§ INPUT DATA:
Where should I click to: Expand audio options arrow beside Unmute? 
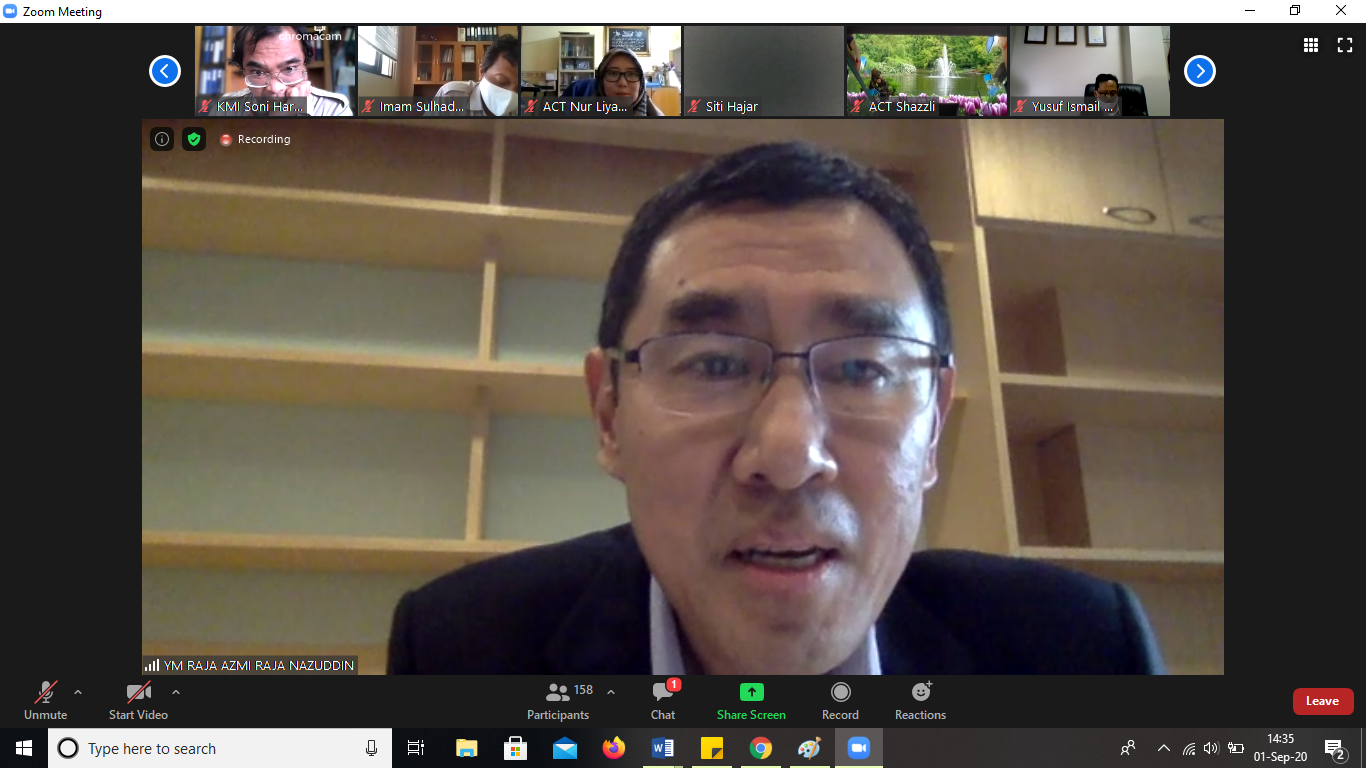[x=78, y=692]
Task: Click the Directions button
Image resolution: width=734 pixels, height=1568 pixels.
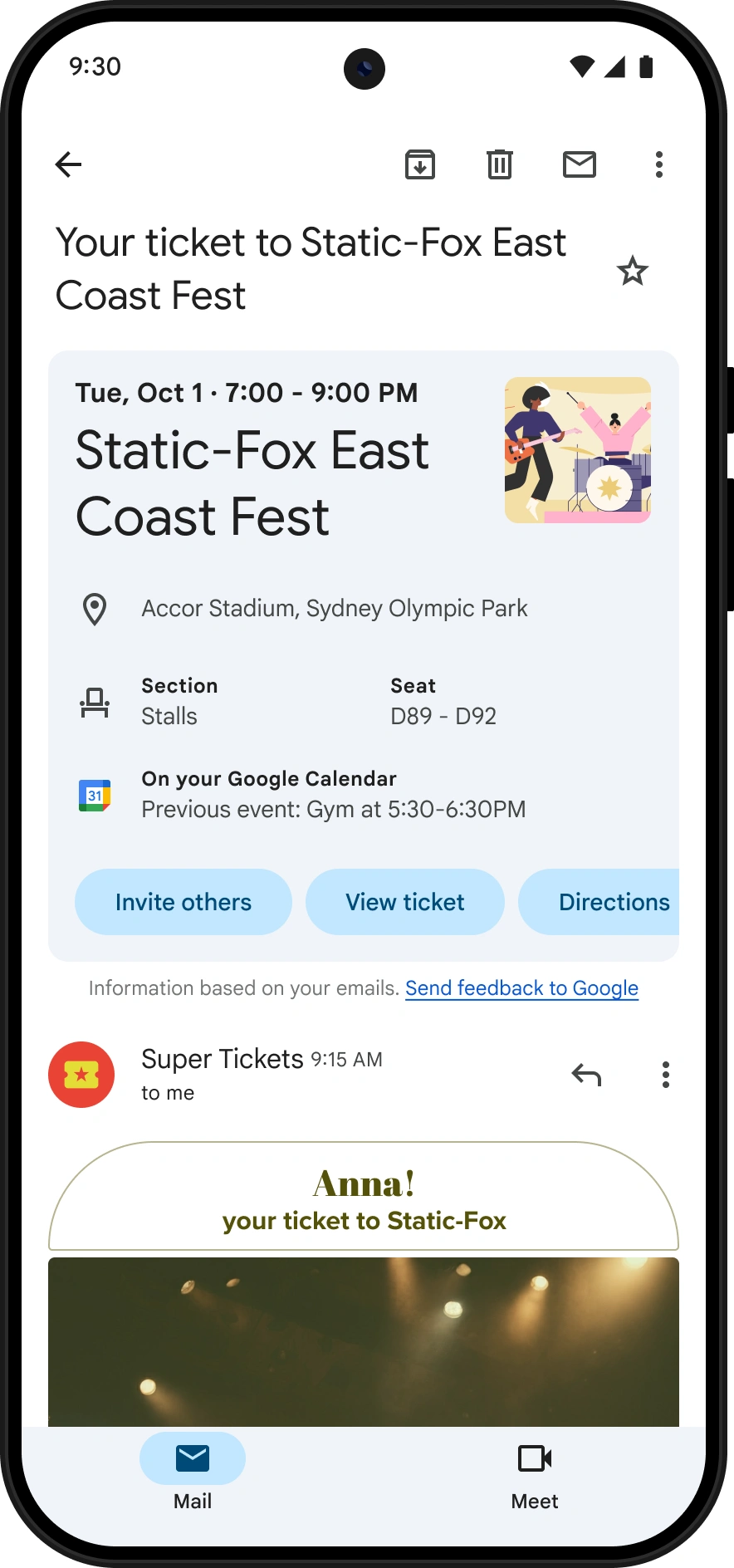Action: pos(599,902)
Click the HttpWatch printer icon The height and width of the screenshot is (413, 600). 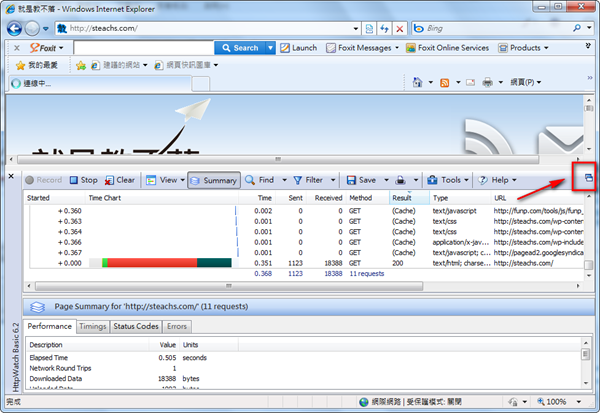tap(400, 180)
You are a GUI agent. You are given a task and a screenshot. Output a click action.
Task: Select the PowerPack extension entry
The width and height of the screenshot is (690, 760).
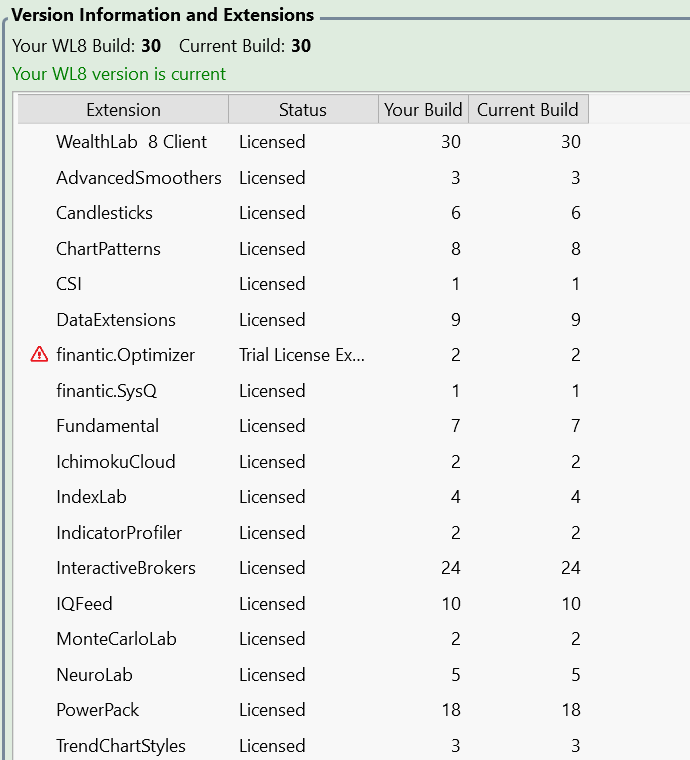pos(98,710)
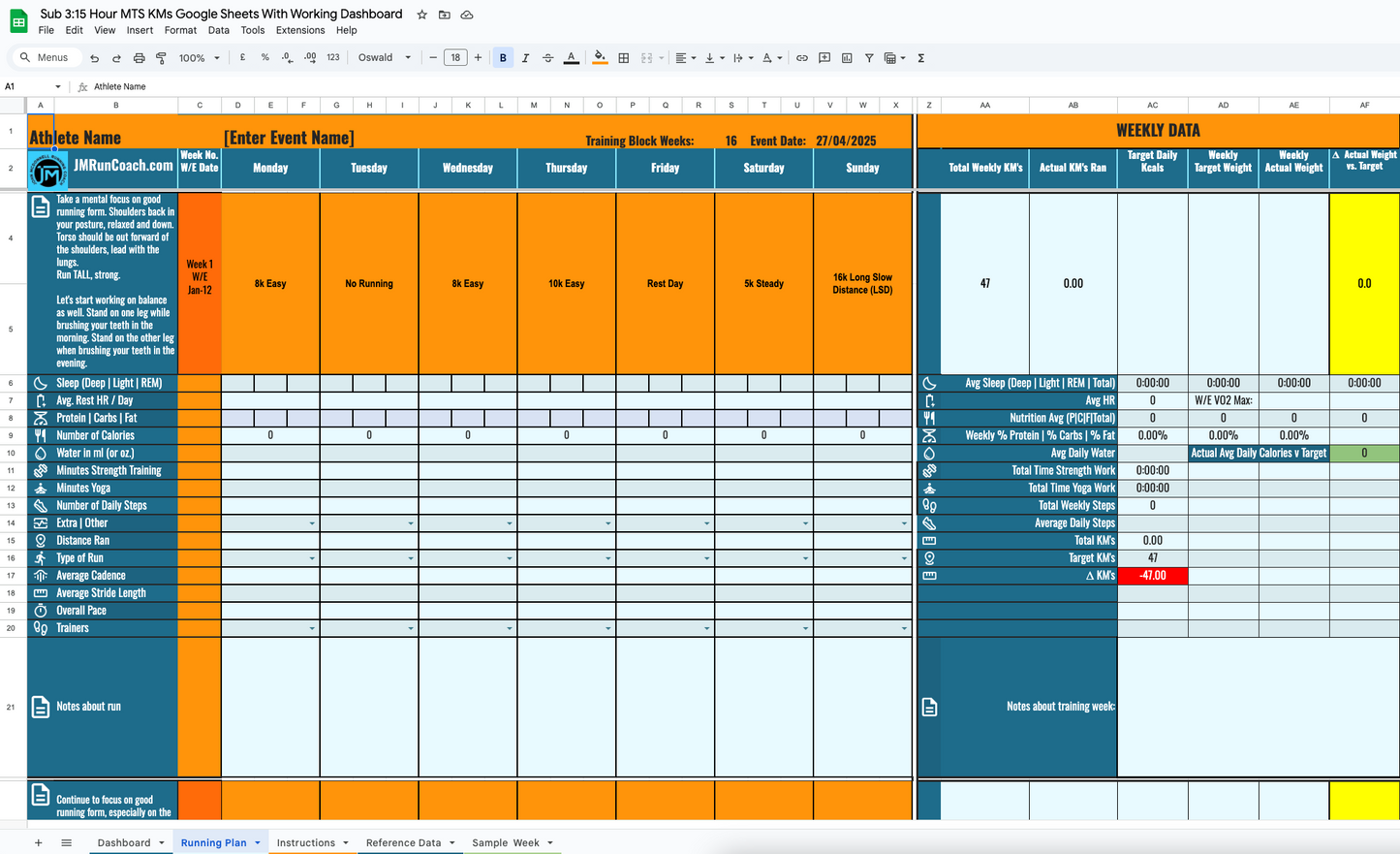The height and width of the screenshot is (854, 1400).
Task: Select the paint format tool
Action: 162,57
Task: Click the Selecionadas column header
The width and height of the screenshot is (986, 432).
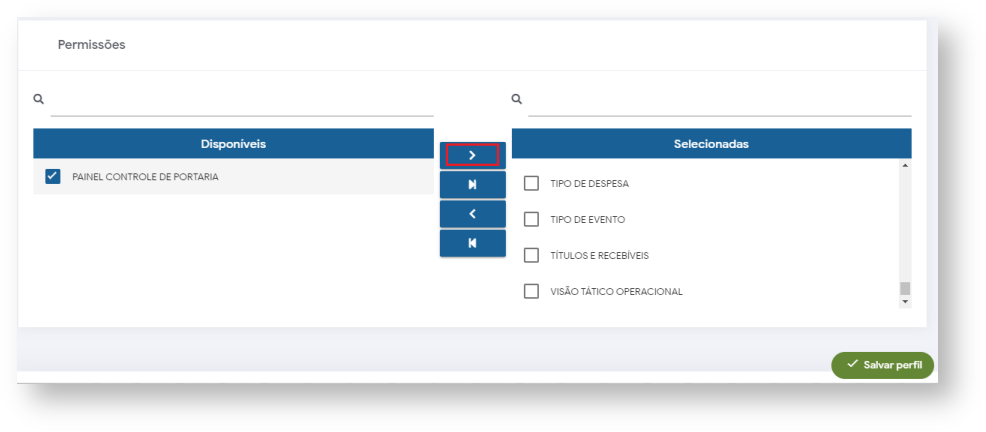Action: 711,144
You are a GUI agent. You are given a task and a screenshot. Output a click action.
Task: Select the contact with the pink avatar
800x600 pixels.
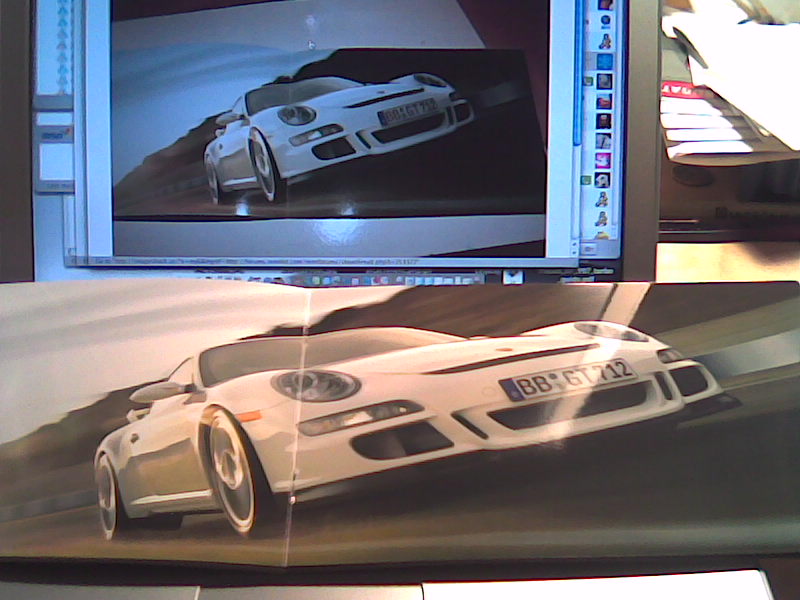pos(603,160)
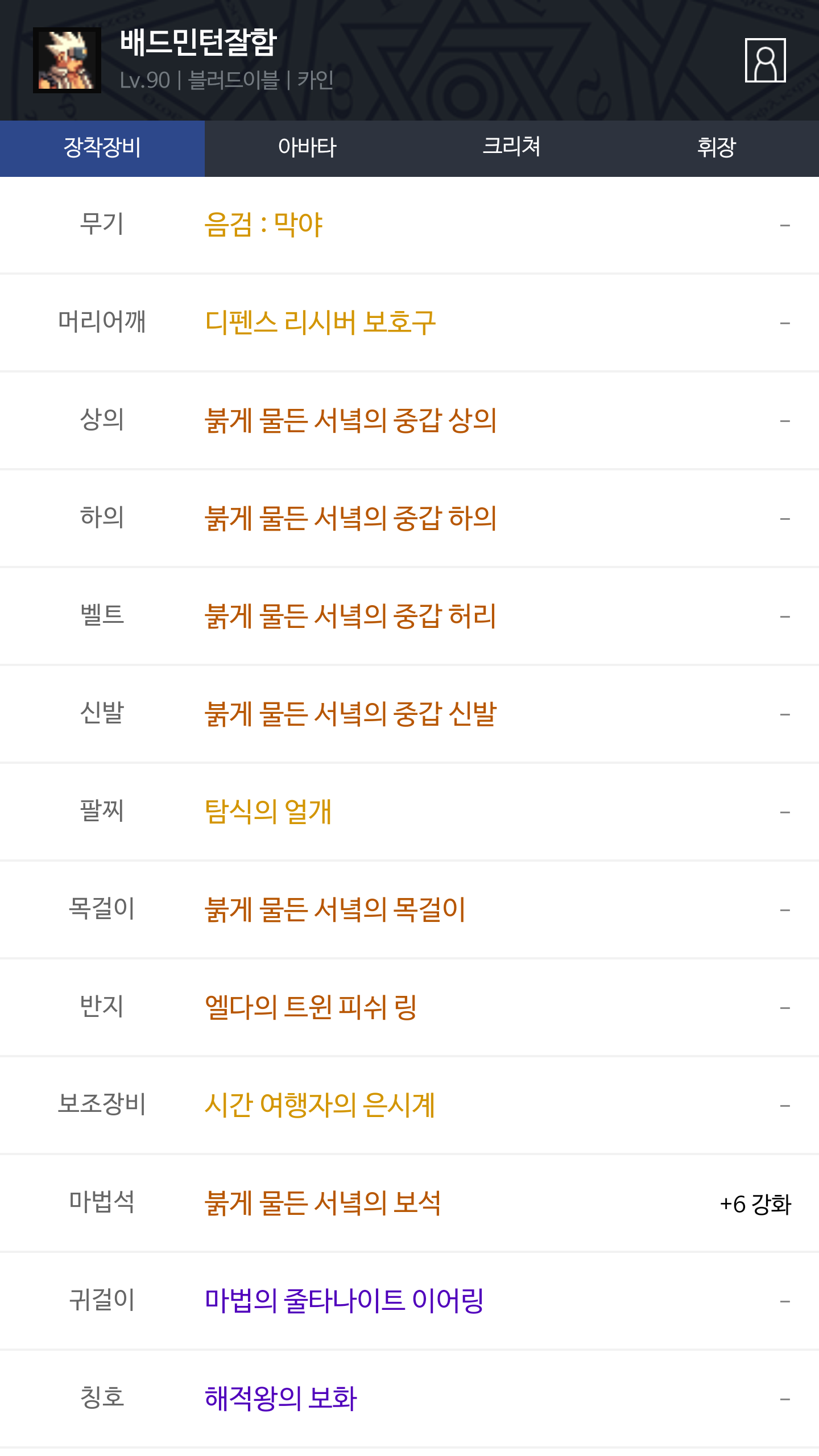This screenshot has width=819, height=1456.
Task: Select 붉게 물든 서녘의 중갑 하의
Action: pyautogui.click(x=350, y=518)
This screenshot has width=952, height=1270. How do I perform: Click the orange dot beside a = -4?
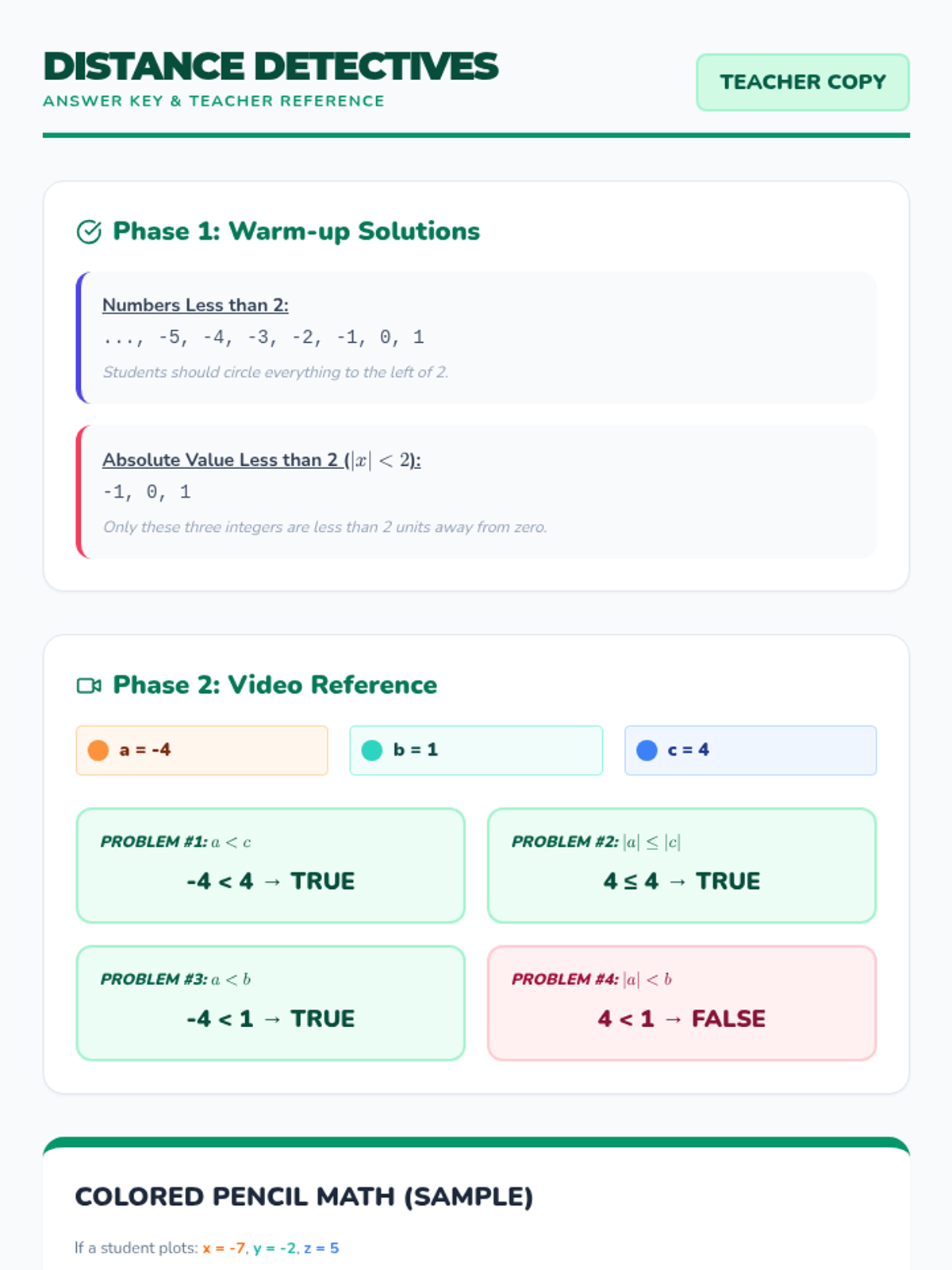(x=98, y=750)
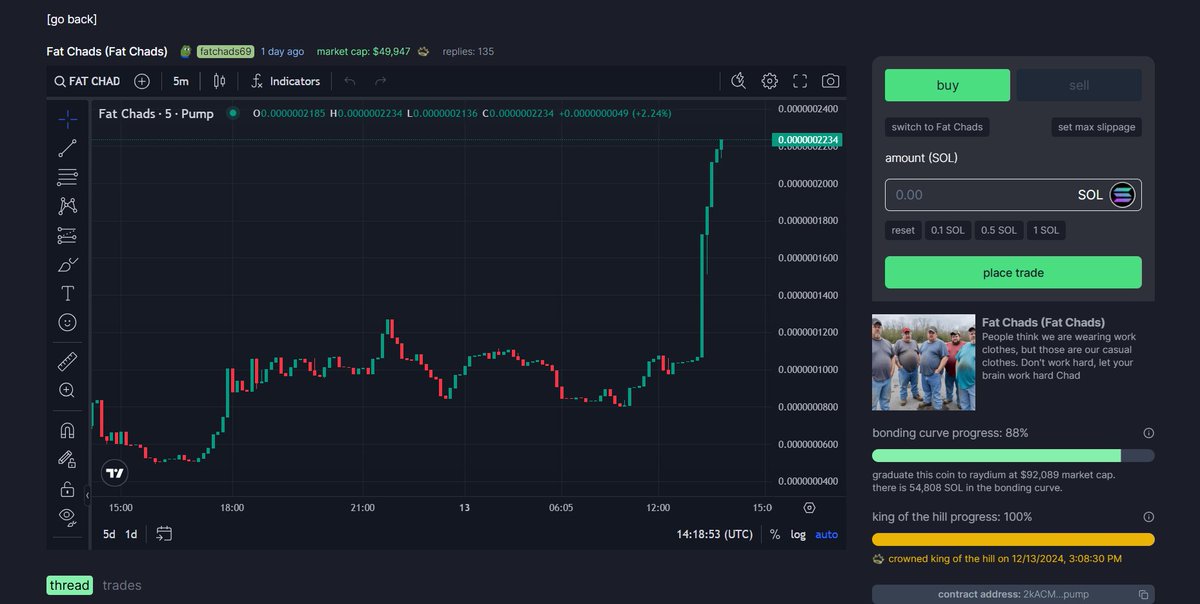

§ REQUIRED WORK:
Retype the lines exactly. Begin at the one that holds "800x600 pixels.", stop at the last line of the entries above, and drop the pictures.

§ YOUR SOLUTION:
800x600 pixels.
pos(603,160)
This screenshot has width=819, height=1456.
Task: Select 붉게 물든 서녘의 중갑 하의
Action: pyautogui.click(x=350, y=518)
This screenshot has width=952, height=1270. How do I perform: Click the orange dot beside a = -4?
(x=98, y=750)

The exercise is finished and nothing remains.